LSU men’s basketball coach Johnny Jones will not return as the Tigers coach, athletic director Joe Alleva announced on Friday.
“I met with coach Jones early this morning and informed him that he will be relieved of his duties as head basketball coach,” Alleva said.
Assistant coaches Robert Kirby, Randy Livingston and Brendan Suhr have also been fired, Alleva said.
Deputy director of athletics Eddie Nunez will oversee the basketball program in the interim. Nunez played basketball two seasons at the University of Florida from 1996-98 and worked as an basketball administrative assistant basketball coach at Marquette for one year.
Jones’ firing comes on the heels of a 2016-17 season that included a school record 15-game losing streak and a 2-16 conference record.
The Tigers’ 10-21 record this season is the least amount of wins in a season since 1997, when LSU finished 9-18 under then-first year coach John Brady.
LSU’s basektball program ultimately needed to move into a new “direction” Alleva said, after the Tigers last two seasons.
“Obviously, last year was not up to our expectations,” Alleva said. “This year, when you lose 19 out of 21 games, that’s pretty obvious. I think the past two years have been a bit of a disappointment.”
The decision to wait until after the season to fire Jones was the appropriate thing to do, Alleva said.
Alleva has said in the past his policy is to wait until after the season is done with to evaluate a coach.
“Maybe he [Jones] would have won the SEC championship,” Alleva said. “You wait until the end of the season, that’s the right thing to do.”
Jones won 39 games in his first two seasons at LSU — the most by any LSU coach in his first two years — and Alleva then decided to give Jones a two-year contract extension and a $400,000 pay raise, bringing his salary to $1.5 million.
Jones’ contract runs through 2019, and will owe Jones $400,000 per year, according to buyout details listed in his contract.
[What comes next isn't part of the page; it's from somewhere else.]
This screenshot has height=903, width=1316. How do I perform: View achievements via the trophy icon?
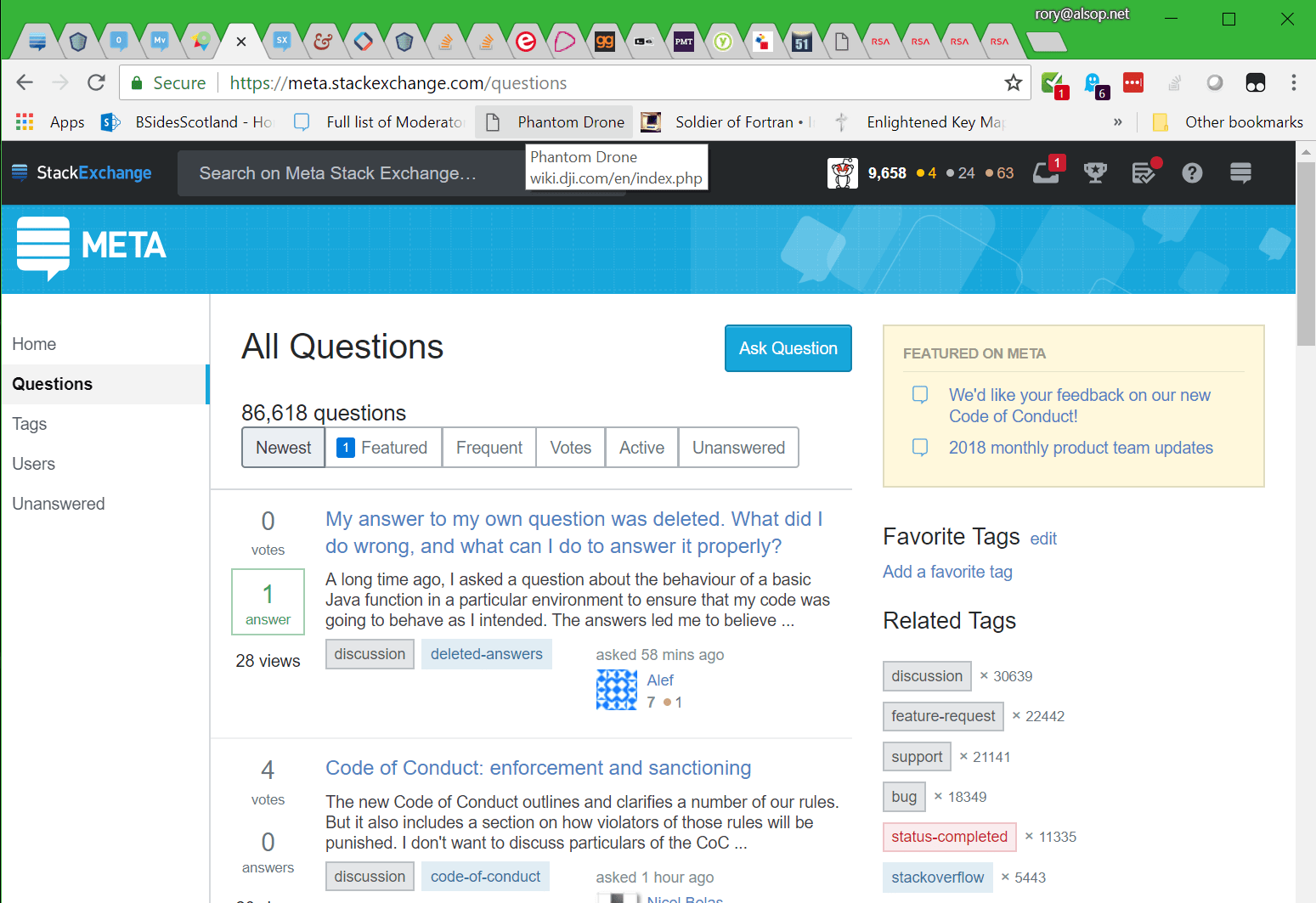pos(1095,172)
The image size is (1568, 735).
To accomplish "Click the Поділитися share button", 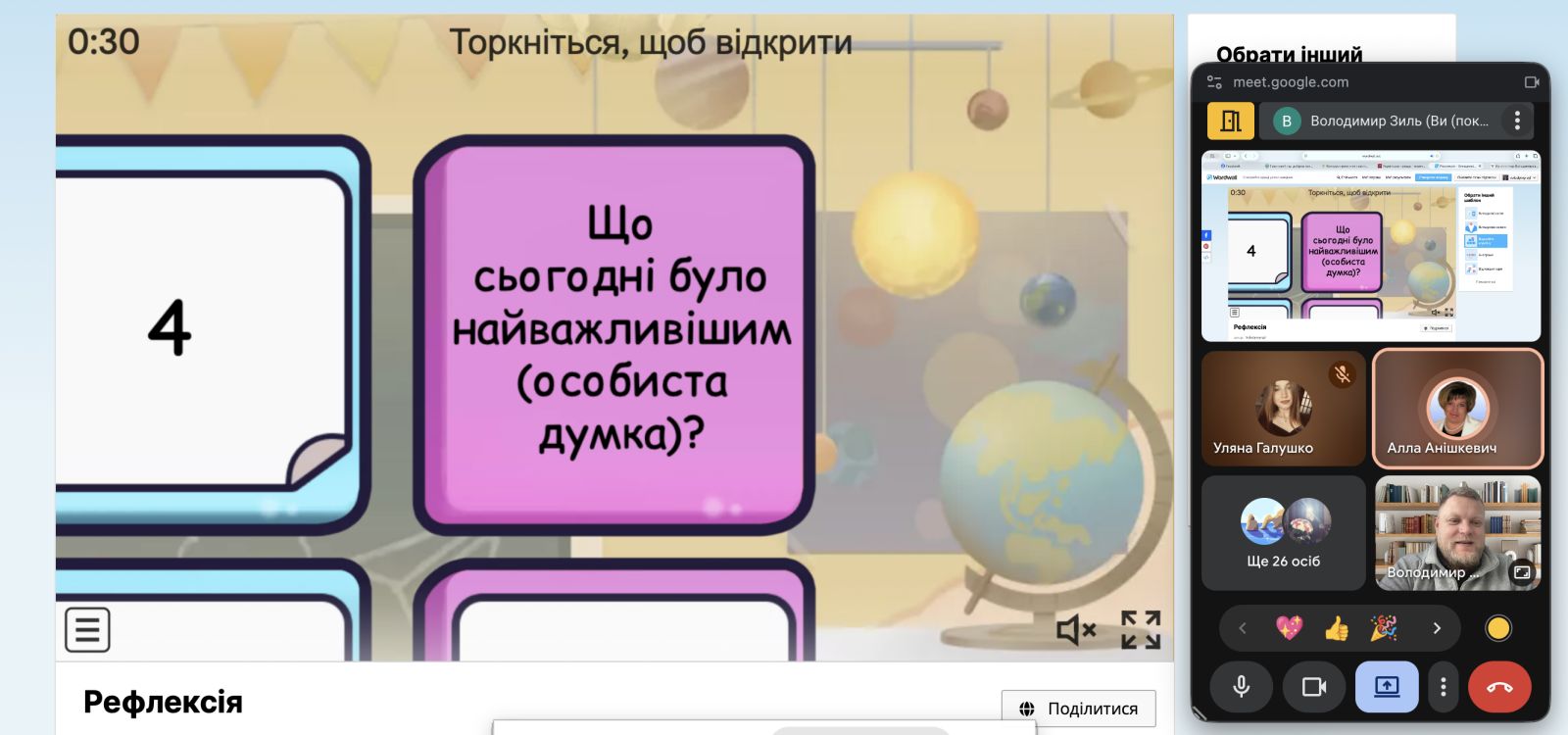I will pos(1078,709).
The search for a new basketball coach will begin soon, Alleva said.
But it could take a while for LSU to zero in on a few candidates because of the NCAA tournament.
How much money LSU spends on its next coach will also depend on their resume, Alleva said.
“My track record is I pay people compensatory to what their experience is and what they bring to the table,” Alleva said.
Alleva plans to conduct a “national search” with the consultation of a search firm. LSU used a search firm for its football coaching hire, according to a story by AL.com.
“I think we will probably do it very similarly to the way we did the football search,” Alleva said about LSU’s coaching search. “I think it will be a very similar situation.”
Alleva intends to hire a coach that’s a proven winner and can get LSU’s hoops team back in the NCAA tournament on a consistent basis.
Even if the coach isn’t the best “fit.”
“I’m looking for someone who is a proven winner,” Alleva said. “Someone who has won and has experience in the business and can bring enthusiasm and passion to the program. Not saying Johnny didn’t do that, it just didn’t work out. This is kind of a marriage. There’s It’s a lot of marriages that when they start, you think ‘Oh, it’s the perfect marriage’ but they don’t work out. That’s all this is.”